A straggling and meditative outline of the fellow’s quite interesting life, this book is fairly readable despite being padded with a good deal of unimportant historical fluff.
I like this sort of work: both chatty and authoritative. If you want to avoid the lesser works such as the House of Fame or the Book of the Duchess, this gives succinct explanations of them with choice quotes. As he wades deeper into the Canterbury Tales, though, your mind will be blown wide open.
Interesting speculation about the rape charge against Chaucer while he was Comptroller of London too.
Somewhat unfocused & tries to include too much. When the author started going on about options for approaching the subject matter, I gave up. I mean, on p.35 he starts in on how so & so approached his biography about this other guy in such & such manner, but then this other author approached his biography about so & so in this other kind of manner, so in this book we could maybe approach Chaucer as.....etc., etc. I mean, make a decision & present the work, guy! Why, 35 pages in, am I reading about this deliberation & not about the subject matter of the book I picked up to read about?! Geez. This book has 502 pages & so far 25-30 pages of the 35 pages I managed to get through were mostly unnecessary. Enough already. I'm not doing this.
I'm certainly no expert on Middle English literature but it's hard to imagine there's a more comprehensive biography of Geoffrey Chaucer than this. Of course his surviving writings are examined in detail but Howard also provides us with a thorough understanding of everything from 14th Century English politics to the pilgrimage routes to Rome. Even without his literary achievements Chaucer led a fascinating life and this is the biography he deserves.
I had this book on my "to read" shelf for literally years. I think I found it at a book sale but I actually don't remember. It seemed like rather a heavy commitment to get into it, and it was. But it was worth it. I can't say I knew much about Geoffrey Chaucer, beyond that he wrote "The Canterbury Tales." I know quite bit more now, as well as about the 14th century.
Chaucer came from a merchant family. His father was a wine merchant. They were well enough to do that they were able to get young Geoffrey a position as a page in the court of Countess Elizabeth, wife of Prince Lionel, King Edward III's second surviving son.
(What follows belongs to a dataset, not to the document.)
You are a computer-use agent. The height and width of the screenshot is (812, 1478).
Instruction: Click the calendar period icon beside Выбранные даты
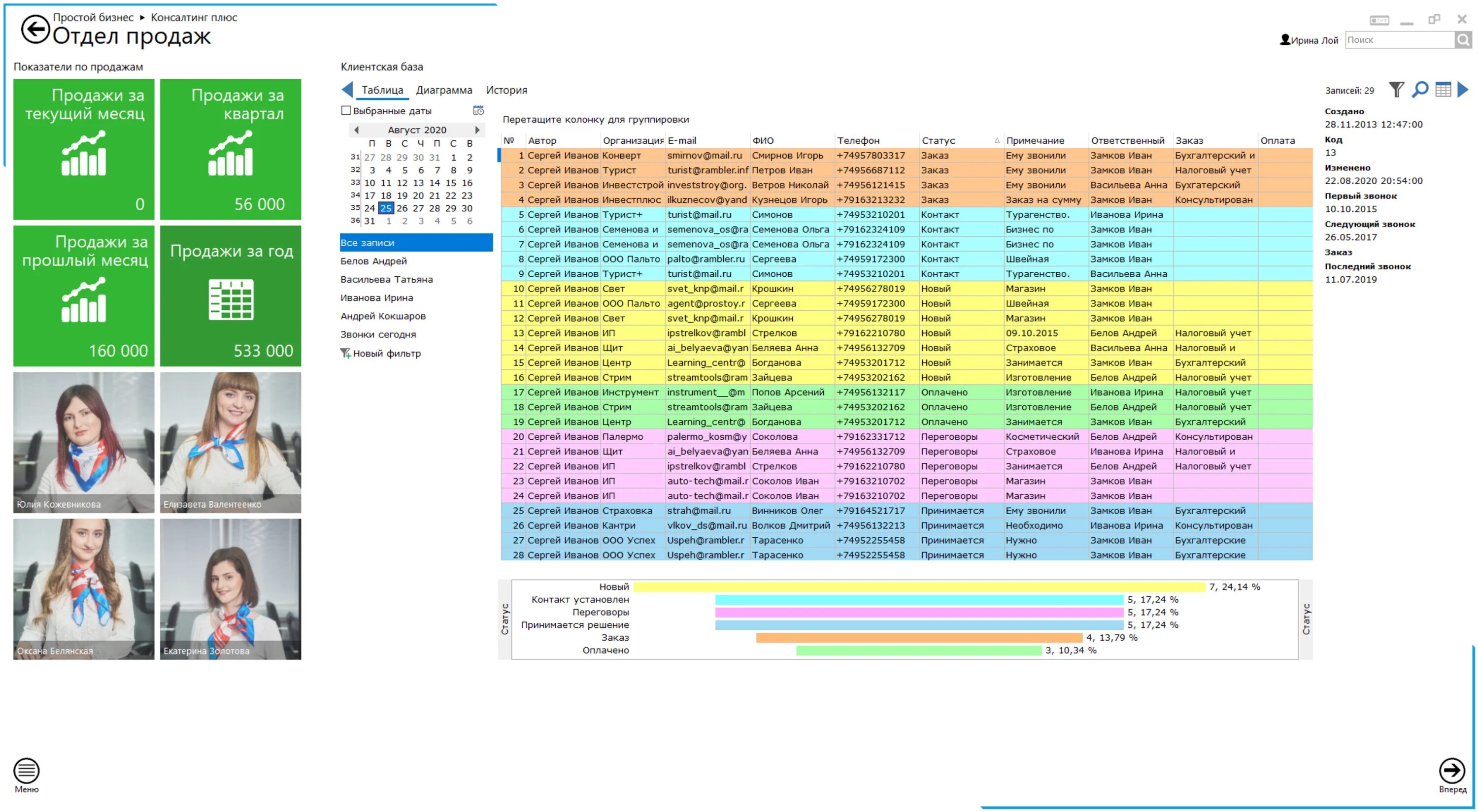(478, 110)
Chaucer's "day job" through out his life was as one of the people who made the royal courts work. He served as a soldier in the wars in France, was captured and ransomed. He was sent to the Inns of Court to learn law and finance. He was appointed to various management positions of royal properties and served as controller of the wool customs. He was sent on missions for the king, most notably several trips to Italy.
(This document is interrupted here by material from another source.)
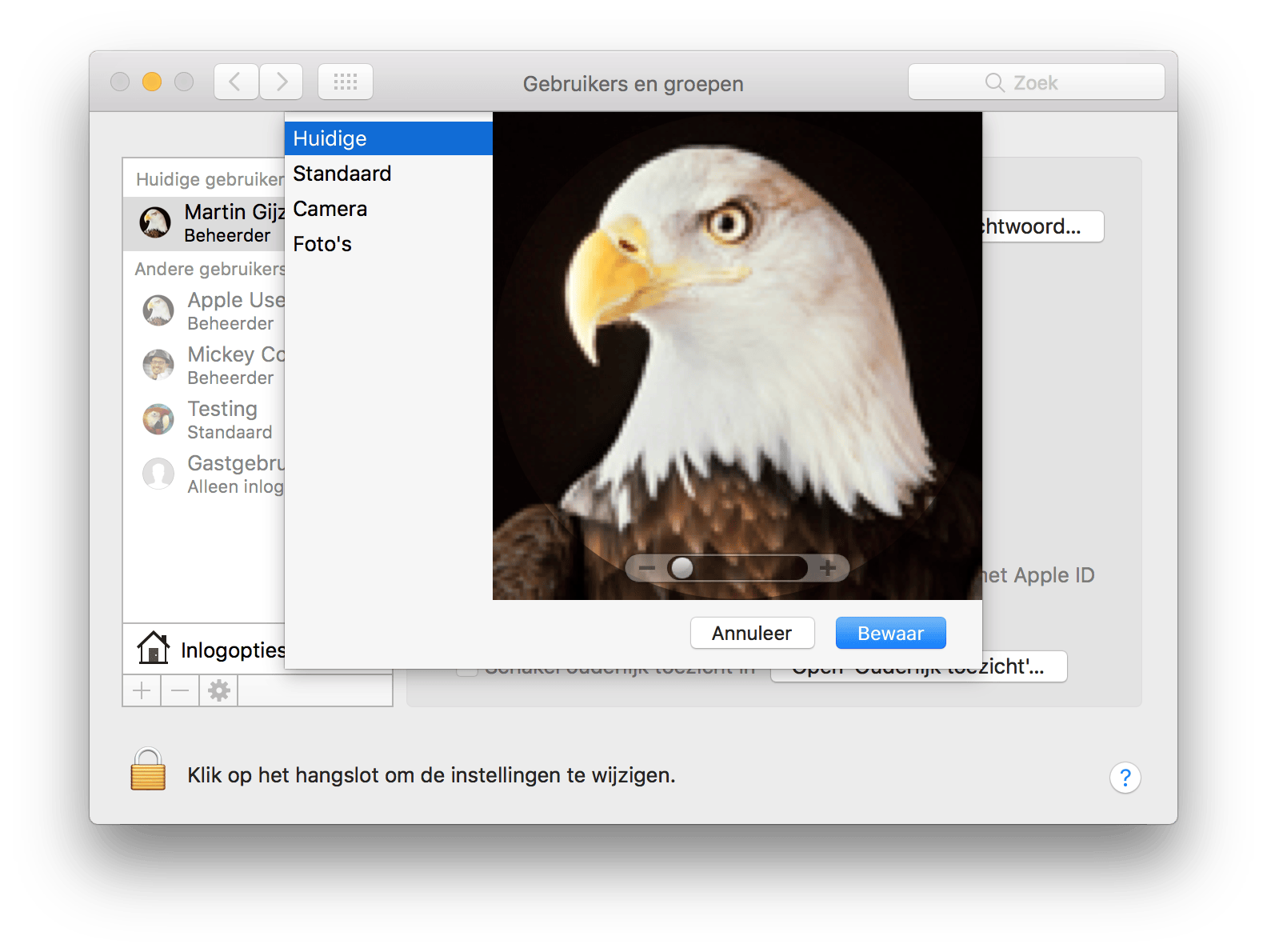
Task: Click the zoom out minus on picture slider
Action: click(x=647, y=568)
In Italy Chaucer became familiar with Dant, Petrarch and Boccaccio, possibly meeting the later two. At any rate, he became familiar with their works and they affect Chaucer's later writing. Writers in Italy were experimenting with a new literary form, the novella, which Chaucer also probably became familiar with. Another new idea was rising, literature to be read for enjoyment. Through the Middle Ages reading for pleasure was looked on as something suspect and probably sinful, so that everything had to contain a moral lesson. With Petrarch, Boccaccio and Chaucer this idea began to fade away, though a certain amount of pretense remained.
Chaucer's background, rising from the merchant class, living and working in the court, travelling abroad, exposure to the literary currents in early renaissance Italy, gave him a perspective on the world that allowed him to craft tales depicting all levels of society and laying the groundwork for English literature.
Wish there were more books out there like this. A nice blend of history and a look at Chaucer's writing, though I felt the second half really got bogged down a bit.